Tasks to perform
- A) Repeat the passage of the John T. Smithee biography starting at "John T. Smithee (born" and ending at "School of Law.", swapping "attorney" for "lawyer".
- B) Answer these questions using the John T. Smithee biography:
(i) Who preceded Smithee in the 86th district seat?
(ii) Which political party does Smithee belong to?
(iii) At which school did Smithee earn his Juris Doctor?

Document extract
•••••

Member of the Texas House of Representatives from the 86th district
- Incumbent
- Assumed office January 8, 1985
- Preceded by: Bob Simpson

Personal details
- Born: John T. Smithee September 7, 1951 (age 74)
- Party: Republican
- Spouse: Becky
- Children: 2
- Education: West Texas A&M University (BBA) Texas Tech University (JD)

= John T. Smithee =

Texas legislator

John T. Smithee (born September 7, 1951) is an American politician and attorney serving as a member of the Texas House of Representatives from the 86th district. Elected in November 1984, he assumed office in January 1985.

== Education ==
Smithee earned a Bachelor of Business Administration from West Texas A&M University and a Juris Doctor from the Texas Tech University School of Law.

•••••

Given material

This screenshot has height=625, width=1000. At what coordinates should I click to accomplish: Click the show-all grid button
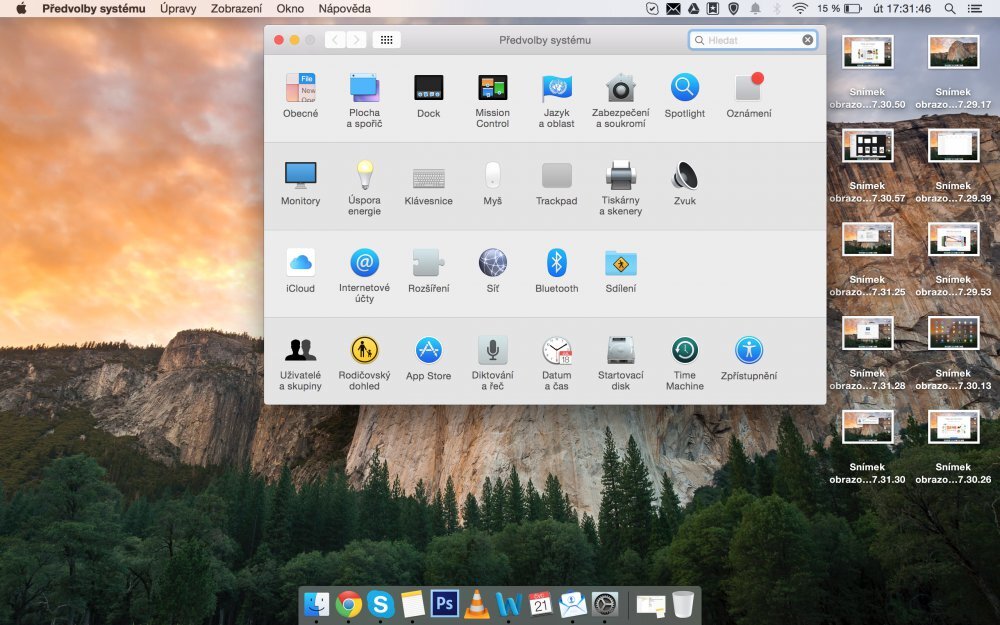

•••••

List of solutions
- A)
John T. Smithee (born September 7, 1951) is an American politician and lawyer serving as a member of the Texas House of Representatives from the 86th district. Elected in November 1984, he assumed office in January 1985.

== Education ==
Smithee earned a Bachelor of Business Administration from West Texas A&M University and a Juris Doctor from the Texas Tech University School of Law.

- B)
(i) Bob Simpson
(ii) Republican
(iii) Texas Tech University School of Law